To reinforce that strong reputation, Verizon recently invited press to its device test lab in Bedminster, New Jersey. The building was once home to Verizon's main headquarters, which is now a few miles down the road in Basking Ridge. So this office space has been repurposed to run through over a dozen critical tests that devices (smartphones, tablets, IoT gadgets, etc.) must pass before being allowed to run on Verizon's network.
Some are the type you'd expect; Verizon's engineers are obsessed with network performance, so they stuff devices into a big metal box to prevent any outside interference and gauge pure data reception, VoLTE call quality, noise cancellation, and so on. The rooms themselves are shielded from wireless signals, allowing Verizon to emulate its 2G, 3G, and LTE networks on actual hardware — without letting those devices onto the same network customers are using. Another test room deals with emergency services and ensuring that all devices exceed requirements for putting you in touch with 911. Next to these vault-like labs are plenty of cubicles and your everyday office meeting rooms, so there are signs on the outside that flash red when a live test is being conducted.
Of course, device manufacturers carry out plenty of these tests themselves; Verizon's engineers said it's "rare" for a product to flunk once it's at the network certification stage, and they're usually around "95 percent" there by the time they get to this important step. But that doesn't prevent the carrier from doing its own endurance testing, like dropping phones on the ground repeatedly, or zapping batteries to make sure they're compliant and won't blow up in your jeans.
I don't want to make Verizon sound too special here; its main US rivals all certainly have testing labs of their own, with similarly high standards for smartphones and other devices to meet. But there are definitely some hard working people trying to make your phone work the best that it can. If you've ever wondered what that looks like at the largest US carrier, let's take a tour.
- You don't often see rooms like this next to cubicles.
- Lab director Sam Oommen opens one of the shield room doors.
- Verizon makes it obvious when testing is underway.
- This LG smartphone is being tested to make sure it meets emergency / 911 standards.
- Verizon emulates its network for devices in testing; they don't run on the same one customers are on.
- The carrier tests video call quality. Video chats are one of the "advance calling" features made possible by VoLTE.
- Verizon tests VoLTE calls to ensure a smooth handoff between Wi-Fi and the cellular network.
- "We can control what type of service we want the device to see," says Kevin Caballero, one of Verizon's test engineers. "Good coverage, bad coverage, moving coverage, we can emulate everything we’d like."
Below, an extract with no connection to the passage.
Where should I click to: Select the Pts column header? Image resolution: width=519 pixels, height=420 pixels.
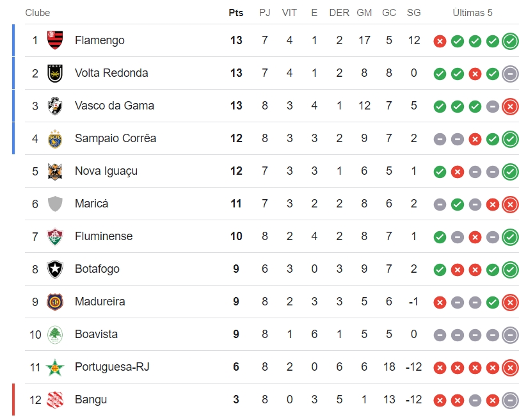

- It looks like something from 1940, yet it's an essential tool for Verizon.
- The lab tests devices both in pre-production and after they've shipped. Major software updates must go through the process again.
- Verizon uses special, lab-only SIM cards for devices that are being evaluated.
- Who knew signal analyzers could have so many button?
- It typically takes around four weeks for devices to pass through the lab.
- A smartphone's noise cancellation is put to the test in this room, where the speakers blare out typical real-world noise (crowded bar, city streets, etc.)
- The test dummies speak nonsensical sentences, but they contain words that can be challenging to hear in loud areas.
- Admit it: they're a little bit creepy looking.
- An outside look at the noise cancellation tests.
- Oommen explaining the technology inside one of the many shield rooms.
- Erik Van Treuren leads "accelerated life testing," which means he gets to drop phones 100 times each.
- The machine drops phones from about pocket height, and cameras record the results in slow motion.
- This machine shocks a smartphone's battery to ensure it meets specifications and won't explode in your pocket.
- Another anechoic chamber that's used to gauge cellular performance.
- "It becomes a real challenge to fit everything into the small real estate of the device, and at the same time, meet the performance objectives of Verizon," says engineer Raafat Kamel.
- There's not much standing room in this one; I almost fell into the blue pit of spiked foam.
- No device lab would be complete without a "museum" of handsets past and present.
- The HTC Thunderbolt, Verizon's first LTE smartphone.
- Motorola's old classic, the Razr.
- A collection of forgettable early 2000s flip phones.